**Document section**
########################################

The Polish energy sector is the sixth largest in Europe. The scale of energy consumption in 1996–2015 increased from 139,593 GWh to 161,438 GWh. According to the data of Polskie Sieci Elektroenergetyczne (PSE), electricity production in October 2020 amounted to 13,553 GWh; domestic consumption amounted to 14,798 GWh.

The Polish energy mix is dominated by hard coal – approx. 48% and lignite – 24%. When it comes to green energy, wind installations had the highest contribution of 9%. Other RES played a minor role, only 1%, but they are the ones that show the greatest growth dynamics.

During the April 2022 Russia–European Union gas dispute, Russia cut off natural gas deliveries to Poland after demanding to be paid in Russian rubles during currency disruptions caused by the 2022 Russian invasion of Ukraine.

Poland's 2040 energy plan
PEP2040 is a government plan for the Polish fuel and energy sector, which aims for 50% zero-emissions by 2040. It envisions building offshore wind farms and commissioning a nuclear power plant. The draft was presented in September 2020, aiming to tackle climate change, energy security, and a just transition. Poland considers 6—9 GW of nuclear power. Some energy analysts said at the end of 2021 that "a credible coal phase-out discussion on a national level in Poland has yet to start".

########################################

Word and element location data
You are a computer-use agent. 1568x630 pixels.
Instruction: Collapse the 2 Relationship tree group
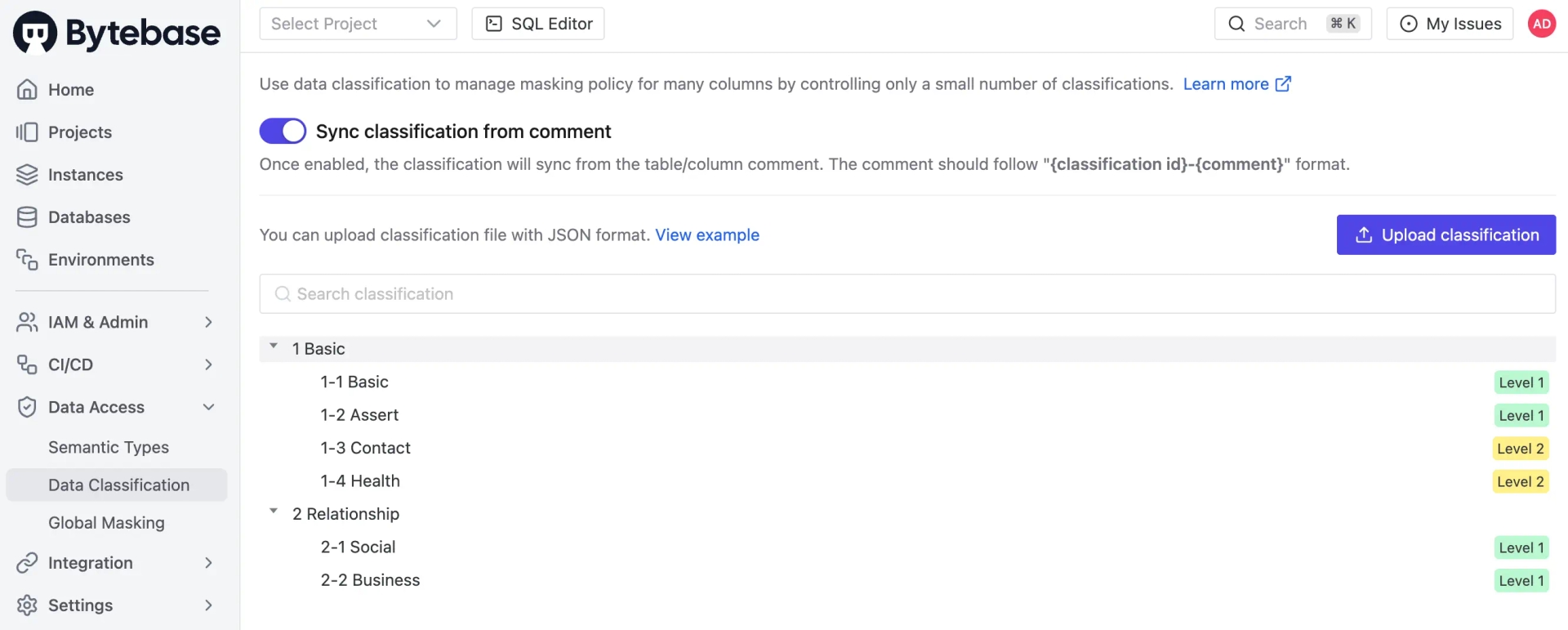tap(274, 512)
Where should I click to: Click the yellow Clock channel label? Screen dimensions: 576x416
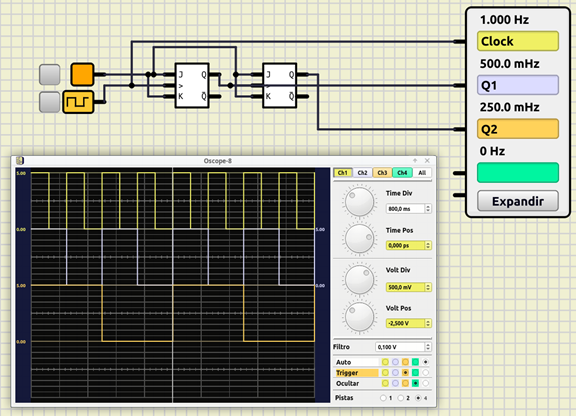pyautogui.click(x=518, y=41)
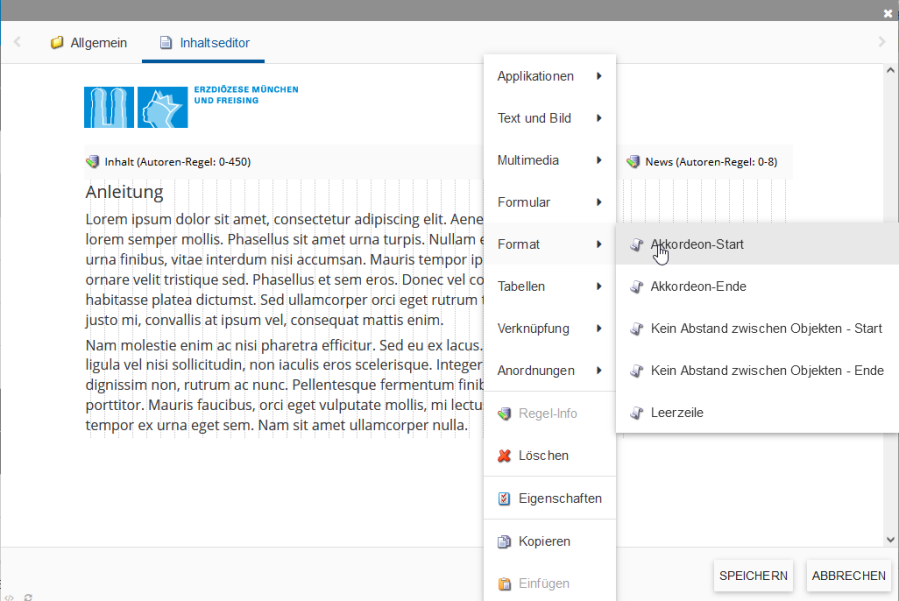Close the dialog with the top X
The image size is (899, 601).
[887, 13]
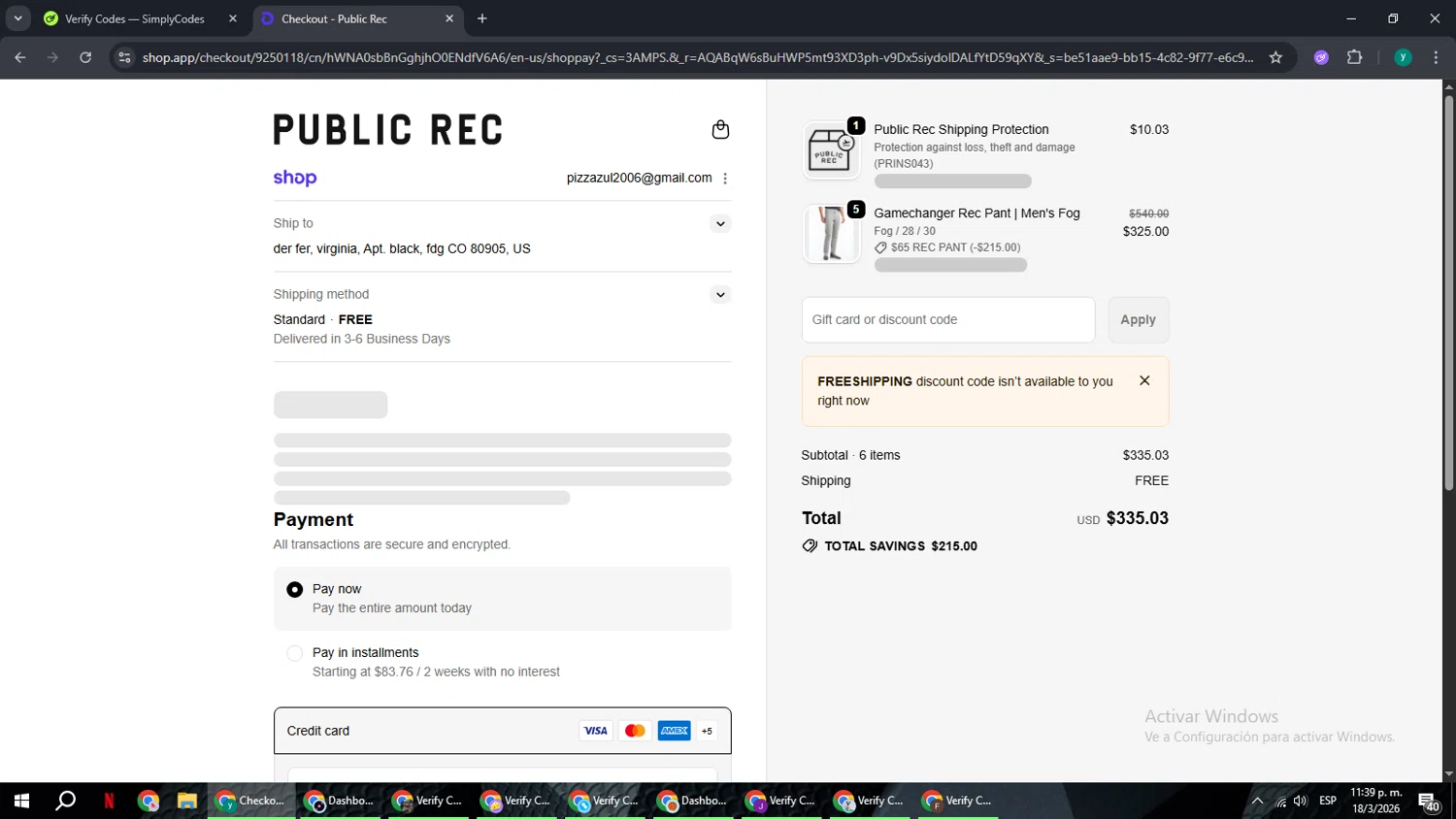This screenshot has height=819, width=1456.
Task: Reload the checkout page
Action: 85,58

########################################

**Tasks to carry out**
1. List every figure given in GWh in the passage on Poland's energy sector.
2. Retype the passage on Poland's energy sector from "The Polish energy sector" to "invasion of Ukraine.".

**Exercise responses**
1.
139,593 GWh
161,438 GWh
13,553 GWh
14,798 GWh

2.
The Polish energy sector is the sixth largest in Europe. The scale of energy consumption in 1996–2015 increased from 139,593 GWh to 161,438 GWh. According to the data of Polskie Sieci Elektroenergetyczne (PSE), electricity production in October 2020 amounted to 13,553 GWh; domestic consumption amounted to 14,798 GWh.

The Polish energy mix is dominated by hard coal – approx. 48% and lignite – 24%. When it comes to green energy, wind installations had the highest contribution of 9%. Other RES played a minor role, only 1%, but they are the ones that show the greatest growth dynamics.

During the April 2022 Russia–European Union gas dispute, Russia cut off natural gas deliveries to Poland after demanding to be paid in Russian rubles during currency disruptions caused by the 2022 Russian invasion of Ukraine.